• **Work task**
All lines in the entries below that hold "Given" make up the answer.

• **The data**
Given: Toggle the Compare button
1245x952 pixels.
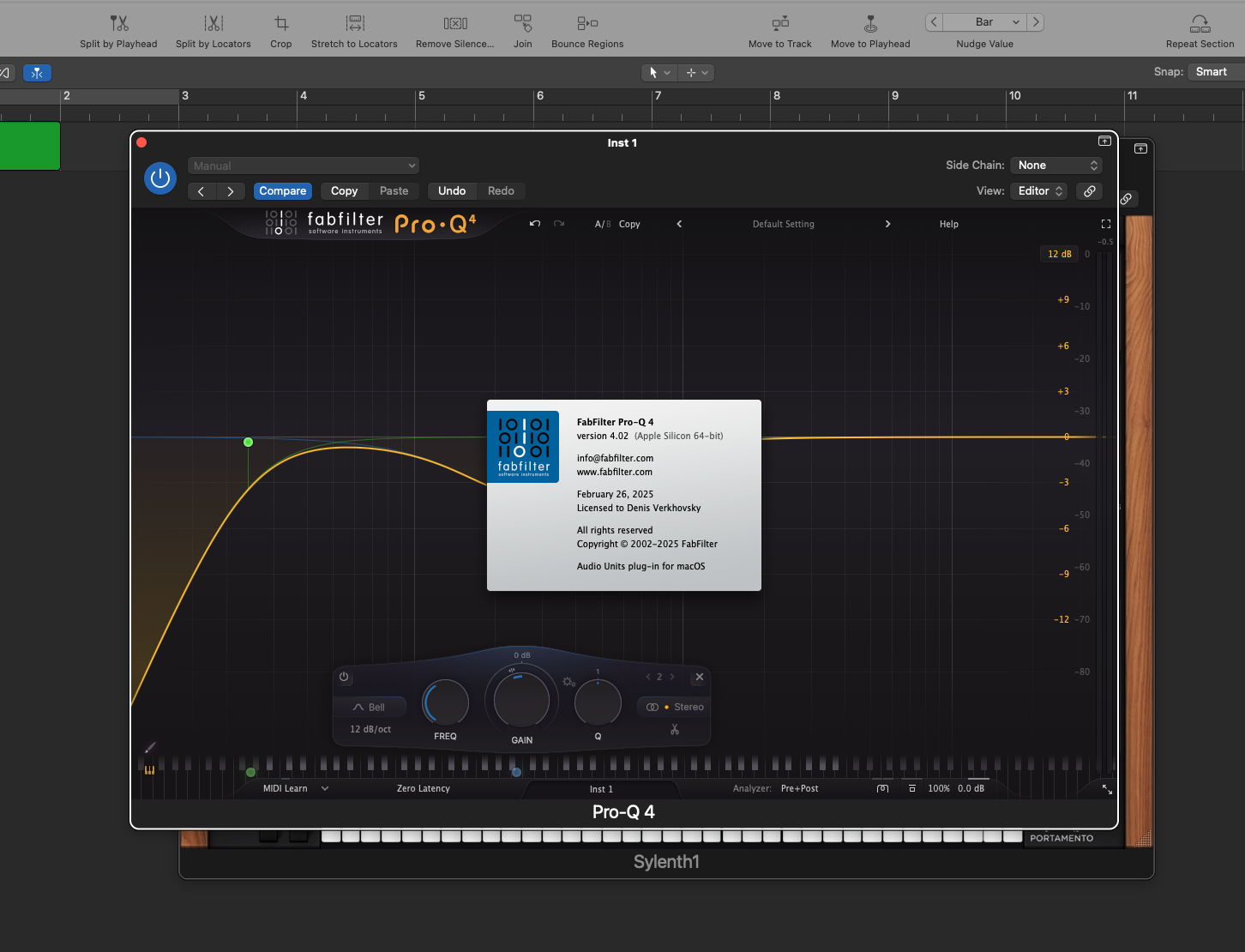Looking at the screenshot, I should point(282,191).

* * *

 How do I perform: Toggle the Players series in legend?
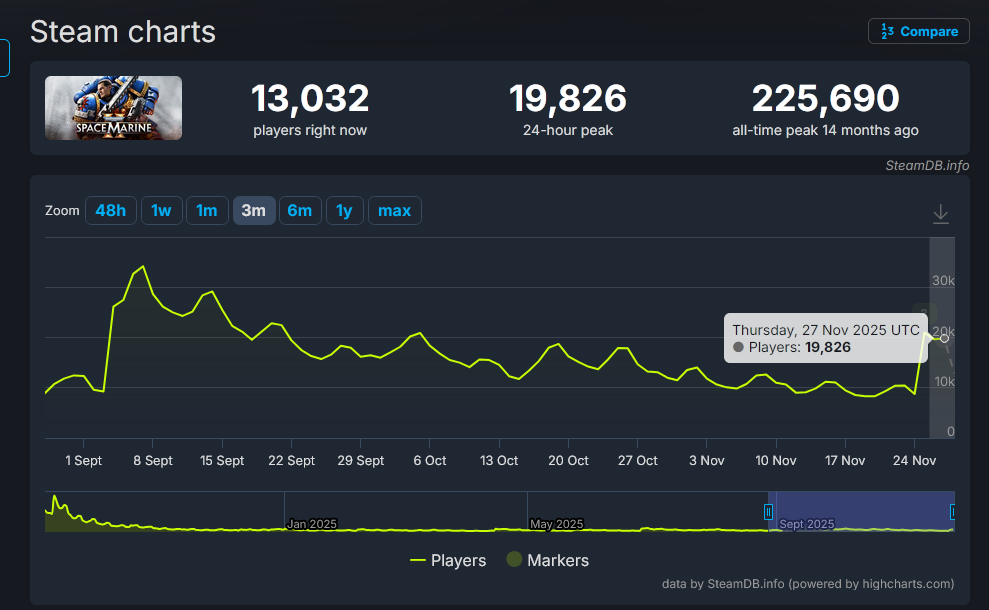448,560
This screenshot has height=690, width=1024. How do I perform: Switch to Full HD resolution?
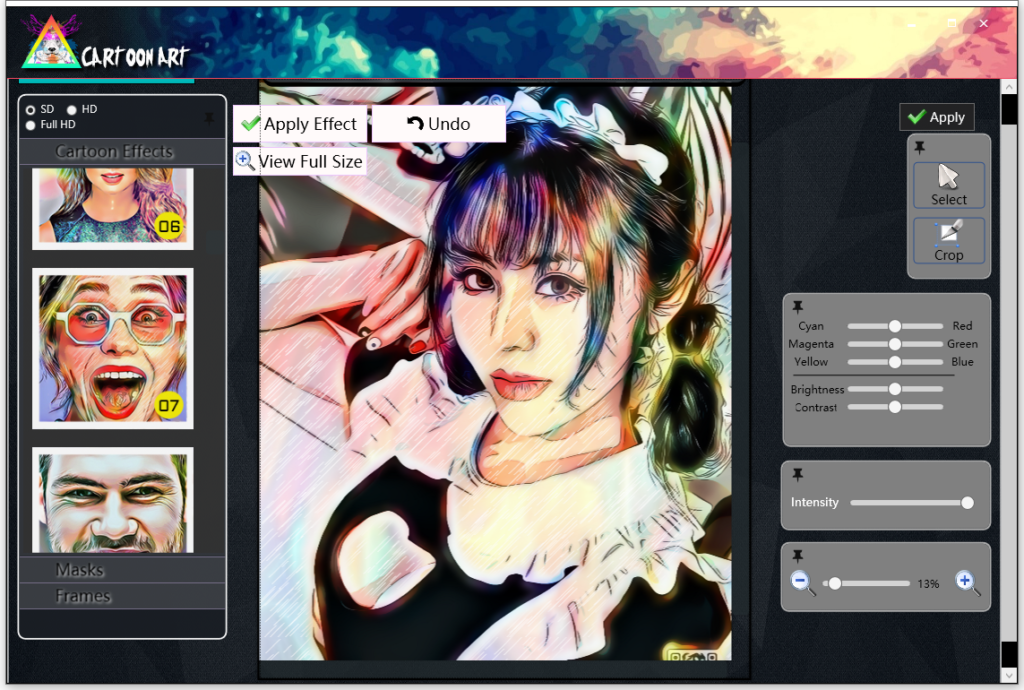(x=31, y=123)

---

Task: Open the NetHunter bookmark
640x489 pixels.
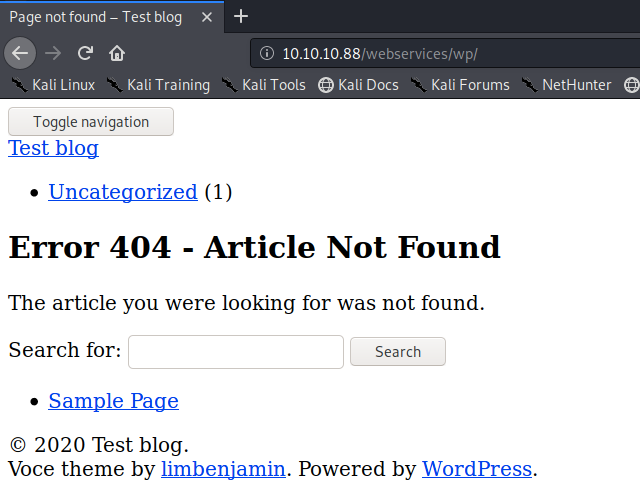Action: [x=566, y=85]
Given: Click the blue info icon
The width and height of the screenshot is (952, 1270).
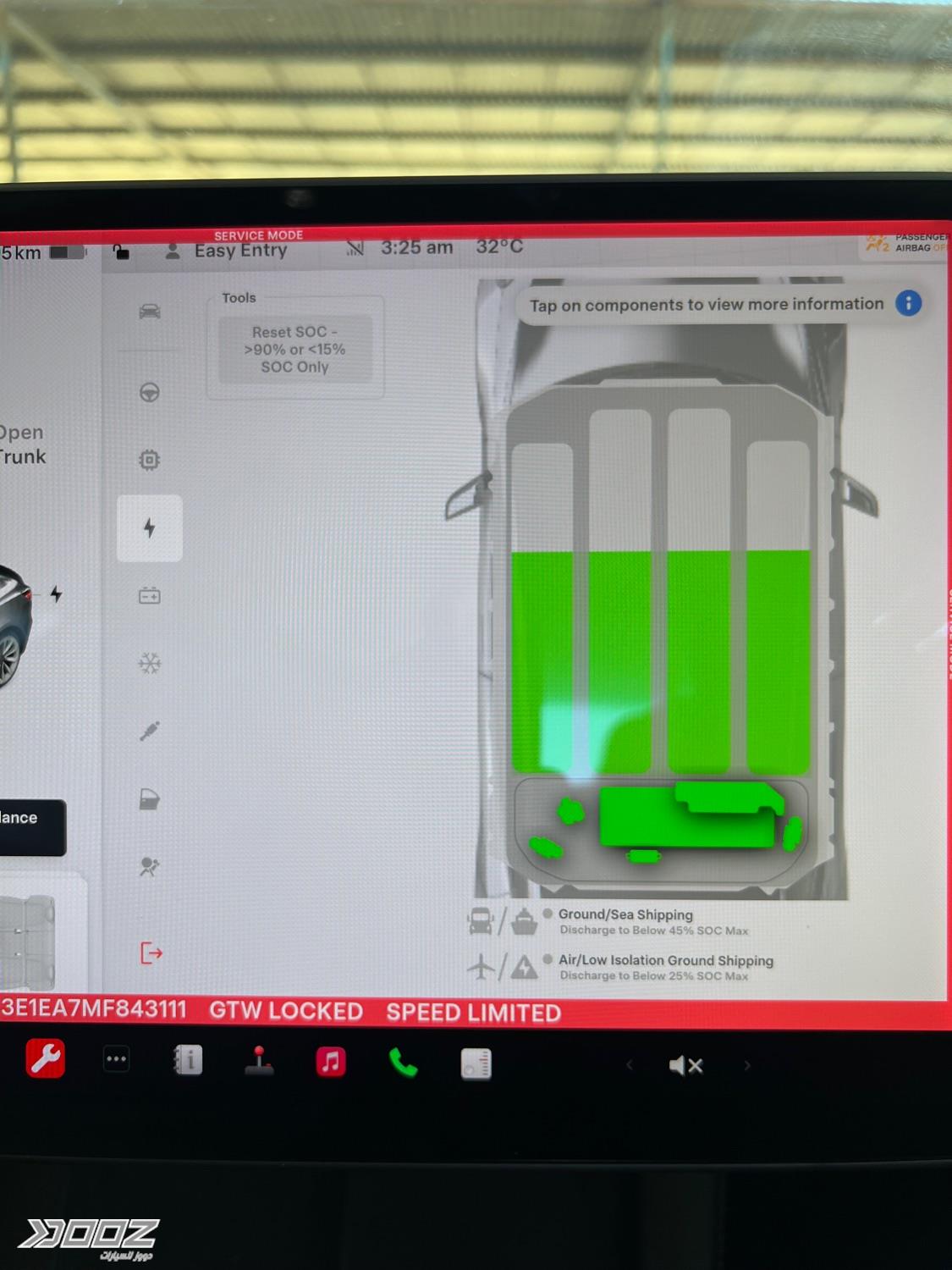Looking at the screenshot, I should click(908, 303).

• **Answer box**
Given: Toggle the Compare button
Given: Click the blue info icon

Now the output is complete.